Here we are: another day, another inquiry, another commissioner, same Attorney-General—who talks about access to judgement, talks about all kinds of new—

An honourable member interjecting:

Mr TARZIA: It is the same Attorney-General, I know. There are a number of things in the courts that need improving. We all know that he has cut funding to the Courts Administration Authority, which I keep harping on about. We all know that courts are being shut down left, right and centre, and there was especially the appalling decision to shut down a court in the north-east. There are talks about access to justice. There is no doubt that we have significant issues in our court system that need fixing, but here we are talking about the Judicial Conduct Commissioner Bill today.
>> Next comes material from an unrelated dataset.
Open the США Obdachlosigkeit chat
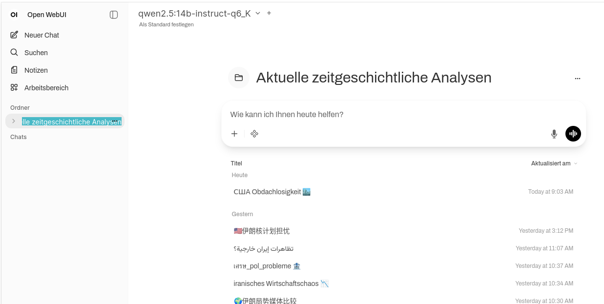Viewport: 604px width, 304px height. coord(272,192)
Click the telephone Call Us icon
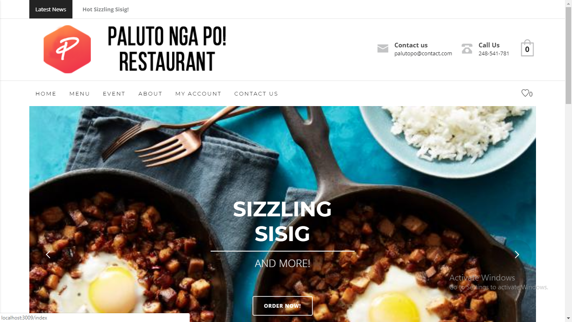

Whilst the independence of the judiciary needs to be protected, sometimes there are complaints amongst judicial officers. I understand that there is no current system in place that deals with complaints against those judicial officers, other than the complainant contacting what would usually be the head of the jurisdiction of the judge in question.

There are obviously many available avenues to pursue with regard to these sorts of disputes interstate. The ACT has a similar scheme to the Federal Court, but it is established under the Judicial Commissions Act 1994 and the commissioner is actually appointed by the Attorney-General and not the parliament. The Federal Court has a system of dealing with complaints against judges by the establishment, I believe, of what is an ad hoc judicial commission to deal with each case. New South Wales has a judicial commission, notably, and that is established by the Judicial Officers Act 1986 and that consists of the heads of the New South Wales jurisdiction's ex officio.

In Victoria, there was, I believe, a judicial commissioner bill in 2010, which was similar to the New South Wales model, but it has not been enacted. Finally, in Western Australia their Law Reform Commission examined a policy on this in 2012. The New South Wales model was broadly recommended, but it has not been enacted to date.

The Law Society have a fair bit to say in regards to this bill, and they raise a number of very important issues. The first concern that I would like to raise with the house is the provision for dealing with lower-level misconduct. I think it is important, and I ask the Attorney-General to take this feedback on board, from the Law Society, because they certainly express some concern that there is no provision for dealing with lower-level misconduct. They also make mention of the fact that there seems to be a very high threshold for section 14. I certainly encourage the Attorney-General to take those comments on board.

The Law Society say that there is substantial concern in the profession that relates to lower-level misconduct. They refer to it as mostly being judicial bullying. They also have a concern, on the second page of their submission, about delayed judgements. We have only scratched the surface in relation to delayed judgements. There are a number of judgements that have not been delivered for sometimes horrendous amounts of time that certainly need attention; that is for sure.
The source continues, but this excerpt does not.